Currently the methods I can think of do implement this feature are:
Add a way to schedule ctt to automatically change an issue to offline the whole blade
Have ctt create a reservation for when the work should start and add the blade in question to it
Have ctt remove user facing queues from the nodes on the blade's qlist ahead of time to drain the blade
I'll think about this for a bit and then sketch out a design for the team to review
Options 1 is probably the easiest to implement, but it is my least favorite. From other discussions, I think adding a "testing" state to ctt where it is easy for hsg/csg/hpe to test nodes through pbs, but keep users off of them (ex: for node checkout after hardware work) would be beneficial, options 2 and 3 give a fairly clear path on how this could be accomplished, but option 1 doesn't.

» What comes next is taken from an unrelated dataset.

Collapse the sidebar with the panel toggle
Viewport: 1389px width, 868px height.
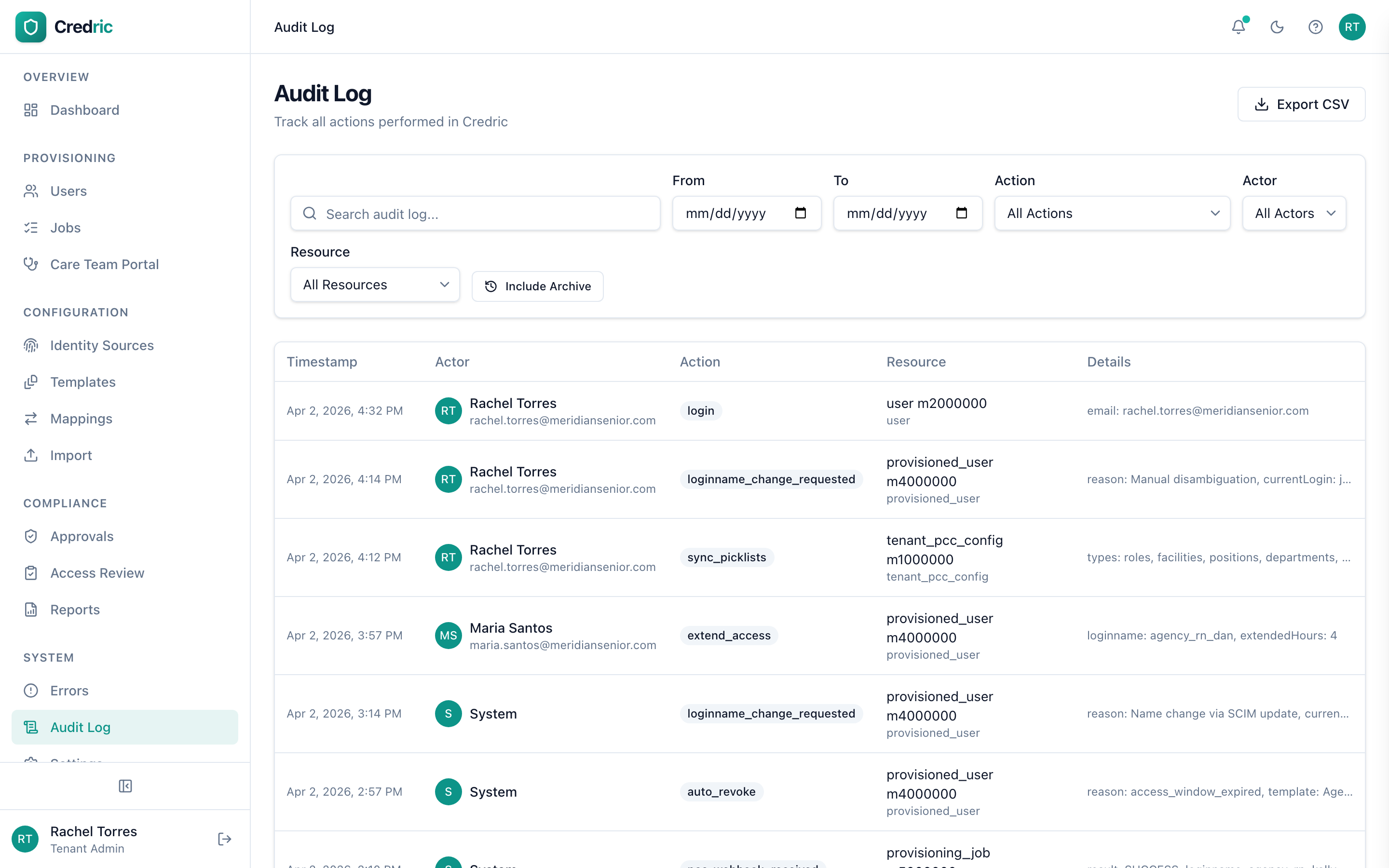pos(125,786)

Conceptually using reservations (Option 2) fits my mental model the best, plus it will allow back filling of short jobs while the others won't, so it is my preference. However reservations have been known to crash pbs so I'll have to do some testing to confirm if this is feasible.
Option 3 should work, however some care would have to go into handling the Qlist for nodes, as we have a tendancy to change this regularly on Casper, so ctt could cause some serious confusion if we do this wrong.
Original issue from NCAR/ctt_client: We are using scripts to offline the nodes at 8pm via cron for HPE service the next business day.
We would like to integrate this functionality directly into ctt.
The functionality and way to make it work is authors choice.